• **Problem requirements**:
Can you copy the listing below word for word, starting with the line that contains "Click the Up" and going on through the line that contains "(x=221, y=91)"?
+++
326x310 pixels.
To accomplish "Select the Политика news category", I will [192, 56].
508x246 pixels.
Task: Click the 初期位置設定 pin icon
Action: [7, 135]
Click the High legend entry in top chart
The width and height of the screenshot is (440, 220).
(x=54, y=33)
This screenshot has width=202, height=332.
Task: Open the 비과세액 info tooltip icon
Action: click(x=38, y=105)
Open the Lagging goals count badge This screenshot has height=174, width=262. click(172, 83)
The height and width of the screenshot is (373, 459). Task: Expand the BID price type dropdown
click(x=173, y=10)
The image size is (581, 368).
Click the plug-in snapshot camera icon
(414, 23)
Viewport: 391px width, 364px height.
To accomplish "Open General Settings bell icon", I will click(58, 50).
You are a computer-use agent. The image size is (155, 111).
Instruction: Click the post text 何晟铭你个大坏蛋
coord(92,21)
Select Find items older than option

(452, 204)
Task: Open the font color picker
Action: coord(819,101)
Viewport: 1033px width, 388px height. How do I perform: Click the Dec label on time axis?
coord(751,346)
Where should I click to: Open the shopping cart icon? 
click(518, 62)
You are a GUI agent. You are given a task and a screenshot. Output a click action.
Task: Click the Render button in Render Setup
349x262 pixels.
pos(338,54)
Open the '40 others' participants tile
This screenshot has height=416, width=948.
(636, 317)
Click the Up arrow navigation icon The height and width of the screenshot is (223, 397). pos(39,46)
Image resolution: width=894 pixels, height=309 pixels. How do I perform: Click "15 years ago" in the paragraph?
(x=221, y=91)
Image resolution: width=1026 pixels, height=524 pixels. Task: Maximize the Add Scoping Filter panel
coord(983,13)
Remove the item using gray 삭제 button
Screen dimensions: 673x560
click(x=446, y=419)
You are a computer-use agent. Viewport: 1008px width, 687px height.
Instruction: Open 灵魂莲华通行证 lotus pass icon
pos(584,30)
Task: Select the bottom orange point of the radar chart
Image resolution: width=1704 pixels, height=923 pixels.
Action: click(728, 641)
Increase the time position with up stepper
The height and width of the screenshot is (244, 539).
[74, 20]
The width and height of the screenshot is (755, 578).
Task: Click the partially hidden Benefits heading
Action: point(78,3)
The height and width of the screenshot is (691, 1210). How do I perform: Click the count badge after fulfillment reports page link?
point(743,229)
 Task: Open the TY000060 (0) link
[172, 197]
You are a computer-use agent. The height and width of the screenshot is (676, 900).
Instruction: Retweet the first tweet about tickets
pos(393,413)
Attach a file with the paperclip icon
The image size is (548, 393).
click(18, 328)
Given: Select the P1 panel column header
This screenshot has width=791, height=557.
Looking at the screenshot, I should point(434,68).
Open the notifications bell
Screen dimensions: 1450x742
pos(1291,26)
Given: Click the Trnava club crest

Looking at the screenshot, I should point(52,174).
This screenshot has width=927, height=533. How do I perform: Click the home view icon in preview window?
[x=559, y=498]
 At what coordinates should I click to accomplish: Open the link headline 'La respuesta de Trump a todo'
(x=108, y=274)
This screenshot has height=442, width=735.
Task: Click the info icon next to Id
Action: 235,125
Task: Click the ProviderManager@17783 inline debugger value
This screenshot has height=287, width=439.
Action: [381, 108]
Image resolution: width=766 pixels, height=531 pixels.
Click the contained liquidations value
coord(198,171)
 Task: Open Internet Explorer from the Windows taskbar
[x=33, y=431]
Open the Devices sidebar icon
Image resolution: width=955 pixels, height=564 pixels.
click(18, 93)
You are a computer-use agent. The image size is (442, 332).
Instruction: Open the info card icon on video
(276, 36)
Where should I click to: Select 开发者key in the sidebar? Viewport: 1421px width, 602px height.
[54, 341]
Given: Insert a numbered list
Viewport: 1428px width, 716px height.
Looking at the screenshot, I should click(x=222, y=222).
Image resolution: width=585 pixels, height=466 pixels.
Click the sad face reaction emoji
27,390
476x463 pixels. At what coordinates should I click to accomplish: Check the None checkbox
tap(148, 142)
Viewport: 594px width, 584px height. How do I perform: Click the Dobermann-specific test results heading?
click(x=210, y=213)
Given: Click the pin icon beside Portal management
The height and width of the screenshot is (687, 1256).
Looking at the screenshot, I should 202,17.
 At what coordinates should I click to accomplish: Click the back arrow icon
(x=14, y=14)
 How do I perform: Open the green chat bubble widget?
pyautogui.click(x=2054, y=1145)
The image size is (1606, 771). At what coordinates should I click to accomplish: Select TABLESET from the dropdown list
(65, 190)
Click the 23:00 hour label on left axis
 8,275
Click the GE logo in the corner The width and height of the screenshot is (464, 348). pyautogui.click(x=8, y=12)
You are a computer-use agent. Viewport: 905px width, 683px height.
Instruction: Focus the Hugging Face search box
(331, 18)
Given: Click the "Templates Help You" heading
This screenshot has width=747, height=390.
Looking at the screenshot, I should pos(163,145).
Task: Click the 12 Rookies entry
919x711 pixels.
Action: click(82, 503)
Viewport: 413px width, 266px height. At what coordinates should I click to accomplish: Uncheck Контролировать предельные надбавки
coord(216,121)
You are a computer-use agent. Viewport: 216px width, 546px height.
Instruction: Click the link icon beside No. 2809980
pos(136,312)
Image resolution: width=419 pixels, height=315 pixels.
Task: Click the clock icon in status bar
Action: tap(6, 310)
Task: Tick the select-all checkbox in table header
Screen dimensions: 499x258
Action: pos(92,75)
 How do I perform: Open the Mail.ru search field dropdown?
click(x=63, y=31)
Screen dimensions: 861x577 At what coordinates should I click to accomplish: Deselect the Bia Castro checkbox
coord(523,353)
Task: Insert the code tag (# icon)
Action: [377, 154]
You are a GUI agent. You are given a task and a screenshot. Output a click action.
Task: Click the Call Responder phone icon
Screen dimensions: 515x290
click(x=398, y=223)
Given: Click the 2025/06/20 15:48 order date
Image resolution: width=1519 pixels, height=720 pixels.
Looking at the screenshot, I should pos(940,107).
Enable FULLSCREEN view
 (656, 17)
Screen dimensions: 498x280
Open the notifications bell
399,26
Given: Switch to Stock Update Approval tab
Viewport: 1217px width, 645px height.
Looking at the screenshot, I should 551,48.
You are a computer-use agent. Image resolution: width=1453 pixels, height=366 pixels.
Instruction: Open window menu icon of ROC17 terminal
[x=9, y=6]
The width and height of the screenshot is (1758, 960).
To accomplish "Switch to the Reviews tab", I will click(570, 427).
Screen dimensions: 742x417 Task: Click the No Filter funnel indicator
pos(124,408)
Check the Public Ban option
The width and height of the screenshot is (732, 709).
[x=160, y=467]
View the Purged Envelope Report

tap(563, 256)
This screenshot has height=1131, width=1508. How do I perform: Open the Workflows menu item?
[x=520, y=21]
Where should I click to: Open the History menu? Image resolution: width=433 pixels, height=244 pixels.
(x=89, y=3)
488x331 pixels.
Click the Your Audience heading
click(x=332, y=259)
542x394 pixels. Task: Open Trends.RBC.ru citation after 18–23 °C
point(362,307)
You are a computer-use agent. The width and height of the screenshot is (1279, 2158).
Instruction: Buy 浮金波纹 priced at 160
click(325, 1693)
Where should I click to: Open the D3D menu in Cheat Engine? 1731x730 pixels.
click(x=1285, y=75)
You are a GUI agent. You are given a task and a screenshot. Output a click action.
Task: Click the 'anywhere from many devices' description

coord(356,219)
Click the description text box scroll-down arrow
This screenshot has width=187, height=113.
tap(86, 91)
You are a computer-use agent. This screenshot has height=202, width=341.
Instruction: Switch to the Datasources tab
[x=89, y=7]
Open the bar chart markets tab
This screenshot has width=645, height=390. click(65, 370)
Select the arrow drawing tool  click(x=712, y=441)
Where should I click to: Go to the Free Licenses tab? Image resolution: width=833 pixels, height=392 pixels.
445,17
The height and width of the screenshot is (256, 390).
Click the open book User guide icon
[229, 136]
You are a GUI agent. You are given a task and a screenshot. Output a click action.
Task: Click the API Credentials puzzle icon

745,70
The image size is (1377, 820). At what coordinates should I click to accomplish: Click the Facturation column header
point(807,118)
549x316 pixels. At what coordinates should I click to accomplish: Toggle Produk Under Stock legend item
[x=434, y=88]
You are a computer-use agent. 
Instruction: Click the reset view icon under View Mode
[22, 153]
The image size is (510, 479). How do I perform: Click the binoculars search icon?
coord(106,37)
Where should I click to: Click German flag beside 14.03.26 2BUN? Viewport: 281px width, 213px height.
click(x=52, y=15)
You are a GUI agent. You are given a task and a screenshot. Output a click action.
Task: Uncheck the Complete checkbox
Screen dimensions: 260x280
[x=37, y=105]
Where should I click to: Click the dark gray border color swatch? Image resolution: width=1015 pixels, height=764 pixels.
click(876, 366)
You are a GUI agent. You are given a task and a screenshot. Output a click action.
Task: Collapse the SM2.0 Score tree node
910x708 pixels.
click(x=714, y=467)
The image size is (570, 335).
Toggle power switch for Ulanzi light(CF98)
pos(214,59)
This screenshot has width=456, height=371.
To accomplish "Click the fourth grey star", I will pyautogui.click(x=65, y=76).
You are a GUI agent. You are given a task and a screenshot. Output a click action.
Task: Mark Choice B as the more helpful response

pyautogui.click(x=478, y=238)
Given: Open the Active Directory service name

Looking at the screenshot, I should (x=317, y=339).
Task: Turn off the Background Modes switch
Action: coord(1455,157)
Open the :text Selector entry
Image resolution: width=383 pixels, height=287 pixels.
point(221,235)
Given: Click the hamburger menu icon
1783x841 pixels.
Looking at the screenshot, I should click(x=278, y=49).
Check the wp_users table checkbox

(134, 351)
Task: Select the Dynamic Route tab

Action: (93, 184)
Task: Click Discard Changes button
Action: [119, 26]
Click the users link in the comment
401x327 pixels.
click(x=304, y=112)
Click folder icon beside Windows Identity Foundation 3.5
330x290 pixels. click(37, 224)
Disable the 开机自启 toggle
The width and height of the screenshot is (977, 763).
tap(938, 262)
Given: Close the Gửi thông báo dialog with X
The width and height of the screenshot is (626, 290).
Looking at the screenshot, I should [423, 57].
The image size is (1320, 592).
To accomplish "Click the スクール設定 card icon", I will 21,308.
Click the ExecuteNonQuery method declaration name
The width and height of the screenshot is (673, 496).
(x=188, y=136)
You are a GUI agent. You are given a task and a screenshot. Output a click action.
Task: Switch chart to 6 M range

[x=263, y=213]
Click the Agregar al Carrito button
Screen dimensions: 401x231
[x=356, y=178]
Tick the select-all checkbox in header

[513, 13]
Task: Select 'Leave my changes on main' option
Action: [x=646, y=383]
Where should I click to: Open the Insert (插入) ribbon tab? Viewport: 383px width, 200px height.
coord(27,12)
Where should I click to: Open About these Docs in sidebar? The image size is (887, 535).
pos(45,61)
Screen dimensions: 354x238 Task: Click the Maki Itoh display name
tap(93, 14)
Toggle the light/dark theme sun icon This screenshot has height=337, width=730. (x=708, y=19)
+++
• **Output of the exercise**:
Click the Up arrow navigation icon The height and width of the screenshot is (223, 397). pos(39,46)
Image resolution: width=894 pixels, height=309 pixels. How do I perform: Click "15 years ago" in the paragraph?
(x=221, y=91)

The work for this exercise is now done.